- **AUFGABE 1**
Zwischen welchen beiden Politikern sitzt Merkel laut dem Artikel über die neue Große Koalition in der Bundespressekonferenz?
- **AUFGABE 2**
Fasse den Artikel über die neue Große Koalition in zwei Sätzen zusammen.
- **AUFGABE 3**
Knüpfe bitte an das Ende des Artikels über die neue Große Koalition an und schreibe ihn weiter.

# taz.de -- Große Koalition besiegelt: Merkels selbstbewusster Scholz
       
       > Wie wird die neue GroKo? Wie die alte. Nur Merkel kann nach 12 Jahren
       > auch mal gereizt sein. Ihr Vizekanzler macht erstmal Werbung für sein
       > Buch.
       
 (IMG) Bild: „Wir können auch freundlich gucken“
       
       Berlin taz | Angela Merkel ist sehr selten in der Bundespressekonferenz.
       Dabei hat sie in den letzten 13 Jahren dabei meist gut ausgesehen. Sie kann
       locker, schlagfertig sein. Am Montagmittag sitzt sie vor stahlblauer Wand
       zwischen Horst Seehofer (CSU) und Olaf Scholz (SPD) im Blitzlichtgewitter.
       Mittwoch wird sie zum vierten Mal zur Kanzlerin gewählt, nach langem
       Anlauf. Eigentlich ein Grund, entspannt zu sein.
       
       Als ein Journalist wissen will, warum die drei so griesgrämig dreinschauen,
       stutzt Merkel einen Moment und sagt: „Wir können auch freundlich gucken.“
       Es klingt etwas angefasst. Als später jemand fragt, ob Merkels Stil,
       abzuwarten und am Ende Kompromisse zu suchen, noch in die Zeit passt, sagt
       die Kanzlerin: „Ich habe oft rasch entschieden. Aber da wurde ja auch
       gesagt: falsch.“
       
       Merkel hat sich bei öffentlichen Auftritten eigentlich immer perfekt im
       Griff. Horst Seehofer wirkt manchmal etwas fahrig. „Ich habe das
       [1][Heimatmuseum , äh -ministerium]“, sagt der neue CSU-Innenminister am
       Montag, was die Zweifel am Sinn der Aufrüstung des Ministeriums um eine
       Heimatabteilung nicht geringer macht. Aber dass Merkel, die Kontrollierte,
       auf eher arglose Nachfragen so reizbar, fast angefressen reagiert, ist neu.

- **VORLIEGENDE DATEN**
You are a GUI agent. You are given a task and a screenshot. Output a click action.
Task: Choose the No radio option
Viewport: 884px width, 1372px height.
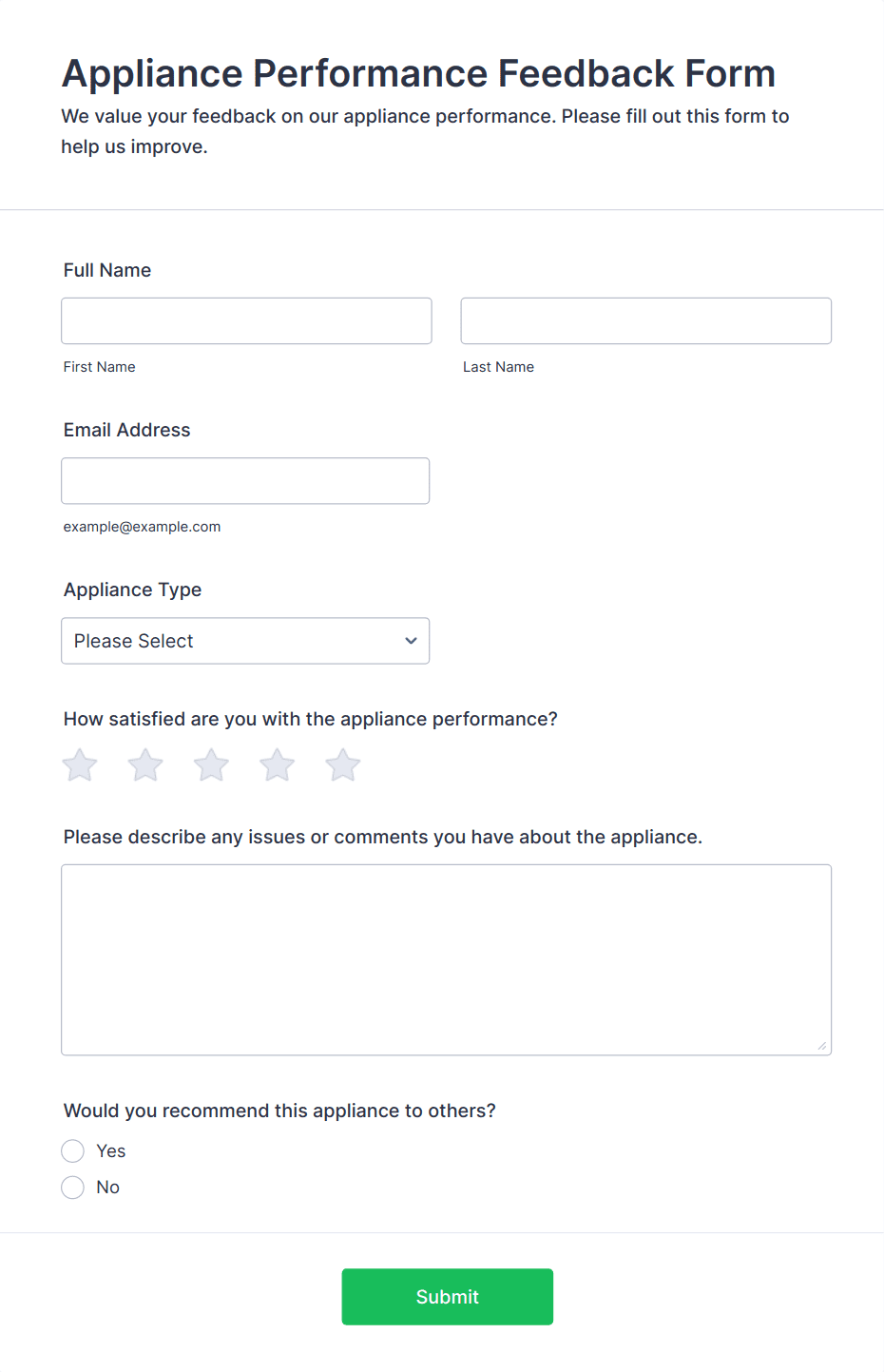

- **ANTWORT 1**
Zwischen Horst Seehofer (CSU) und Olaf Scholz (SPD).

- **ANTWORT 2**
Angela Merkel, die am Mittwoch zum vierten Mal zur Kanzlerin gewählt werden soll, sitzt am Montagmittag zwischen Horst Seehofer und Olaf Scholz in der Bundespressekonferenz. Auf eher arglose Nachfragen, etwa warum die drei so griesgrämig dreinschauen, reagiert die sonst kontrollierte Kanzlerin ungewohnt gereizt.

- **ANTWORT 3**
       SPD und Union haben beide versichert, es werde kein „Weiter so“ der
       Regierungsparteien geben. Damit soll wohl die Müdigkeit vertrieben werden,
       die in Parteien und Öffentlichkeit die Aussicht auf die nächste GroKo
       hervorruft. Was anders wird, ob sich Union und SPD unterscheiden oder
       streiten wollen, bleibt nebelig. Merkel bekundet, „eine eigene Auffassung
       von Streit“ zu haben, und häckselt den Begriff rhetorisch erst mal zu
       „einer guten Debattenkultur“ klein. Am Ende schrumpft der Merkel’sche
       Streitbegriff dazu, „sichtbar zu machen, wie der Kompromiss entstanden
       ist“. Man wird sehen, ob der CDU-Rechte und neue Gesundheitsminister Jens
       Spahn den Streitbegriff der Chefin teilt.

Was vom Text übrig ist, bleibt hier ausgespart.